No you did not read that wrong, “has” not “is”. For those not in the know, POS stands for “point of sale”.
Some time ago, one of the things announced about the 3DS was that it would use actual money instead of points to buy things. This was an improvement as people would see the real price of things instead of a points value, except the conversion was a basic point to cent ratio, 100 points = $1.00; so the extra clarity was moot. The real advantage would be how they could get away from the clumsy pre-paid system and have a proper checkout POS like Amazon or the PSN (when it’s working).
They didn’t do that, I think they made it worse.
The first issue I have is that it’s still works on a pre-paid system, you have to load up your 3DS with money which you then spend later; and like the DSi and Wii, you have to buy them in set blocks; so instead of buying 500/1000/2000/5000 points, you’re buying $5.00/$10.00/$20.00/$50.00. Really, nothing has changed; you’re still going to buy a set amount of “Nintendo Dollars”, and your going to have some leftover, sitting on your 3DS doing nothing. For the extra annoyance, prices follow the old 99¢ routine, so you’ll pretty much never get the amount exactly right.
The second issue is that something DID change, taxes!
Before, you paid taxes when you bought the points, since that would be the only place you actually use $, so it’s the only place for the government to get their cut. In the eShop, you pay the taxes on the actual purchase. This doesn’t sound like a big deal, but it does have an effect because the system is pre-paid.
Let’s say you want to buy something that is 1000 points on DSiWare, to do that, you need to buy a 1000 point card, which costs $10.00 plus tax. (I live in Ontario with 13% HST, ow) So for me, that works out to $11.30. If I bought the same thing on the 3DS, it would cost $9.99 plus tax, or $11.29, but I have to load my money to the system, and so I have to load $10.00 and then another $5.00. So I pay $15.00, and get $3.01 left on the 3DS, whereas on the DSi it works out perfectly.

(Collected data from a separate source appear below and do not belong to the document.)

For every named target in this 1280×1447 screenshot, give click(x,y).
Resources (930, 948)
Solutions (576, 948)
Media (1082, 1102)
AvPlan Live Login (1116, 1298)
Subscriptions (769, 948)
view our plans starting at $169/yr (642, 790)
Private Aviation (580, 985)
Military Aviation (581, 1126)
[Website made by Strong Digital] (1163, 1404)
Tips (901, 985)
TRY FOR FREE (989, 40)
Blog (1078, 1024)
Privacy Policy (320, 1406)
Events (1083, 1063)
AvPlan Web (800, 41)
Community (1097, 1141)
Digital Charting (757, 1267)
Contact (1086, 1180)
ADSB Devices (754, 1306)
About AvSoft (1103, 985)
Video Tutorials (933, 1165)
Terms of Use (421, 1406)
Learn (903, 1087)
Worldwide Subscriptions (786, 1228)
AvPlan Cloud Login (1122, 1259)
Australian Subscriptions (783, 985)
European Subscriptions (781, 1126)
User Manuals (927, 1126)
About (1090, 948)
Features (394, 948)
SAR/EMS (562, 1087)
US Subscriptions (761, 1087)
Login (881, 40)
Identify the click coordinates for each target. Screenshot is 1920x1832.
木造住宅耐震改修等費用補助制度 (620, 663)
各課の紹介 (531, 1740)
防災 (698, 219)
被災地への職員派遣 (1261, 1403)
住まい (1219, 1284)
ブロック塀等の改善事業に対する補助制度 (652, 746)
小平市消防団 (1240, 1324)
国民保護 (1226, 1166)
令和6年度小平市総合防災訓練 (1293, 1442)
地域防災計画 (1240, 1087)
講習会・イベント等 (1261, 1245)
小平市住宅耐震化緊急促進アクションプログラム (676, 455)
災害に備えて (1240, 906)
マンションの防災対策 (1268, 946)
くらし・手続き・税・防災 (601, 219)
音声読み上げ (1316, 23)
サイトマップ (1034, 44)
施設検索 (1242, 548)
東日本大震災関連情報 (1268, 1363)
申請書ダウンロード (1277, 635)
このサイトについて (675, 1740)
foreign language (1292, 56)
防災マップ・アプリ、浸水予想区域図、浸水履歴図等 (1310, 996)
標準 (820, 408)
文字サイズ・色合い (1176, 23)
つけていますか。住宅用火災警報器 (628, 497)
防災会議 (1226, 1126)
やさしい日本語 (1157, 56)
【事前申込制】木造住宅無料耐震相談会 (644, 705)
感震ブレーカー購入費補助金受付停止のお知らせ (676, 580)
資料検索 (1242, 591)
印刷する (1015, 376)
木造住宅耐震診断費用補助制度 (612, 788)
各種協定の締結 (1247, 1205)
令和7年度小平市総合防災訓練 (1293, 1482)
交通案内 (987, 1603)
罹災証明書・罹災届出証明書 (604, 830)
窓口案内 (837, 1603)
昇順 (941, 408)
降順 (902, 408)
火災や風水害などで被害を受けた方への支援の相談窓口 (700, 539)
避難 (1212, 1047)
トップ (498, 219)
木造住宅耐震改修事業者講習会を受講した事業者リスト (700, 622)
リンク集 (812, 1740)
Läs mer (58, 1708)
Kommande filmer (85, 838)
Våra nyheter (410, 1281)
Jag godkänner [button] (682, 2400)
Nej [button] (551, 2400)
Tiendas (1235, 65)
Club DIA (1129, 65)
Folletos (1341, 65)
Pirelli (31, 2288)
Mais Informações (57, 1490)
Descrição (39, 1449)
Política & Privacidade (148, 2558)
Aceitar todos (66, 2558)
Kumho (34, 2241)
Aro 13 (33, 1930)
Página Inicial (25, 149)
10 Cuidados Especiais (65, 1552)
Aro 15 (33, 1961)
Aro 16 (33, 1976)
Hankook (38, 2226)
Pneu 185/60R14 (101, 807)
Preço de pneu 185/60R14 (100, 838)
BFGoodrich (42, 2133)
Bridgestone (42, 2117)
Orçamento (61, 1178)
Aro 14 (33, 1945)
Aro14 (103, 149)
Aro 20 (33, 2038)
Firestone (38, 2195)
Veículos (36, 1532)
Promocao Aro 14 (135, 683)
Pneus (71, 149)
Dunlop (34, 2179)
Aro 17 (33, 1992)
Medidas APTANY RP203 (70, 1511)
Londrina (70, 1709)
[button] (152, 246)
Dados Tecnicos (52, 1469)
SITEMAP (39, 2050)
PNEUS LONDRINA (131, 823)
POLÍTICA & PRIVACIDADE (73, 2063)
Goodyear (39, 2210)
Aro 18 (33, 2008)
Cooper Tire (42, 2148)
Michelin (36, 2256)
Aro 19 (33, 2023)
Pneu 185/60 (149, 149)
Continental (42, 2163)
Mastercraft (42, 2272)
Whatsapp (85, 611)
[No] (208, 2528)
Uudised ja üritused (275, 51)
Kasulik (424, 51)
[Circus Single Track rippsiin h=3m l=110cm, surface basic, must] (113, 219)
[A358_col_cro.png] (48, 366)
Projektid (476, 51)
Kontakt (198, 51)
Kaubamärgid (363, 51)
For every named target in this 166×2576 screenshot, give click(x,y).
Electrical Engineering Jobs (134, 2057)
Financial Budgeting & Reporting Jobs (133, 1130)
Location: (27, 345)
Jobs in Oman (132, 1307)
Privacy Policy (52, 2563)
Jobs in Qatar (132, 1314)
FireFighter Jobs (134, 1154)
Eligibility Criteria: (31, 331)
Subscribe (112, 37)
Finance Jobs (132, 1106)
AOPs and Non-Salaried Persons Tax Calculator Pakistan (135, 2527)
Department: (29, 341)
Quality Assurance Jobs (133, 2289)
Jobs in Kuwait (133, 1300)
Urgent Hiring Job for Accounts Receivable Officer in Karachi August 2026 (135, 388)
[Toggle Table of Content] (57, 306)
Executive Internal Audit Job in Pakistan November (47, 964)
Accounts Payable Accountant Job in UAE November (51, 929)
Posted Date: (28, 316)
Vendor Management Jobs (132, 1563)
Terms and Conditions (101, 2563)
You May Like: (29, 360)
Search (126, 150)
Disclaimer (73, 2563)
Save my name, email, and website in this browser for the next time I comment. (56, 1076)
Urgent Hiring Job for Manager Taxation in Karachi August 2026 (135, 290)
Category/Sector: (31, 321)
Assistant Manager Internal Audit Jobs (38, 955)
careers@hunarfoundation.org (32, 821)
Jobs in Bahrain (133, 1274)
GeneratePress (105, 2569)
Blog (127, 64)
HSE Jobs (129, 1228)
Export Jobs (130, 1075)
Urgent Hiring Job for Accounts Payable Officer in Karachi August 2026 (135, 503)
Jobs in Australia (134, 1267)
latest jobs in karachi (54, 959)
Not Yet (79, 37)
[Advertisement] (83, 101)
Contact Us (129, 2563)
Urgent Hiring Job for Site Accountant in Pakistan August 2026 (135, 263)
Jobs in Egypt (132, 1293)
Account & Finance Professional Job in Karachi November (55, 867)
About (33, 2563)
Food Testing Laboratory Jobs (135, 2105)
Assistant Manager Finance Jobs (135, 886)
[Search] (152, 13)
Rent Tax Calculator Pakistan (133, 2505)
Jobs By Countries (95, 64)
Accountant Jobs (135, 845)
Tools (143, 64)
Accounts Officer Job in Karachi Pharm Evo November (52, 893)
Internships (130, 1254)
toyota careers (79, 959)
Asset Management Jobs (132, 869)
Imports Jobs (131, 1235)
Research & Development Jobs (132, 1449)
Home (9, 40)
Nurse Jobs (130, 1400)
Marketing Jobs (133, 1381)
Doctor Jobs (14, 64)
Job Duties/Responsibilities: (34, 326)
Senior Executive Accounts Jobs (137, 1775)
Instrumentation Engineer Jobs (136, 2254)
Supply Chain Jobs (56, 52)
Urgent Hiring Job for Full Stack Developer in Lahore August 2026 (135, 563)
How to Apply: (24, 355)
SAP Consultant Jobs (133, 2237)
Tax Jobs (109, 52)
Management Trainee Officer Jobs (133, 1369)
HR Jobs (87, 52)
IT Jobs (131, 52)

Now this can work in favor of the other direction. If I wanted something that cost 1200 points (like Shantae: Risky’s Revenge), then I would have to buy 1500 points, which would cost me $16.95; and then I would be left with 300 points on my DSi. For the 3DS, the price is $11.99, with tax that becomes $13.55; I load $15.00, and am left with $1.45 on the 3DS. There is less waste on the 3DS, but I am left with an odd amount of cash on account, whereas I have a more even number on the DS, which makes it easier to find something to spend it on.
The optimal system would have been a checkout POS, where I select what I want, possibly selecting multiple items at once and only paying once; then when I’m ready to buy, I can use my credit card to pay the exact amount I owe, instead of over paying and getting stuck with some weird amount of change that I can’t pocket. Now they’d have to keep the pre-paid system because not everyone has a credit card, but not having the option is a real sticking point.
One size fits all
This is an annoyance I have with Nintendo at times, I remember when they released Donkey Kong Country Returns, and there was no Classic Controller option. Some of the special abilities were tied to shaking the Wiimote, which makes it less responsive and precise than a simple button push; and for a game like DKCR, I want that extra precision. Wario Land: Shate It! and New Super Mario Bros. Wii had the same problem, though they had some places that used the tilt functionality that made some sense; but I wonder if it was added to justify the use of the Wiimote, and that it could’ve been done easily with one of the analog sticks.
I dislike this “one size fits all” approach, as it forces everybody to work within the same constraints, just because not everyone can use a credit card, or has a Classic Controller, but they don’t even give the option for those that do, to use a different (or in these cases better) system.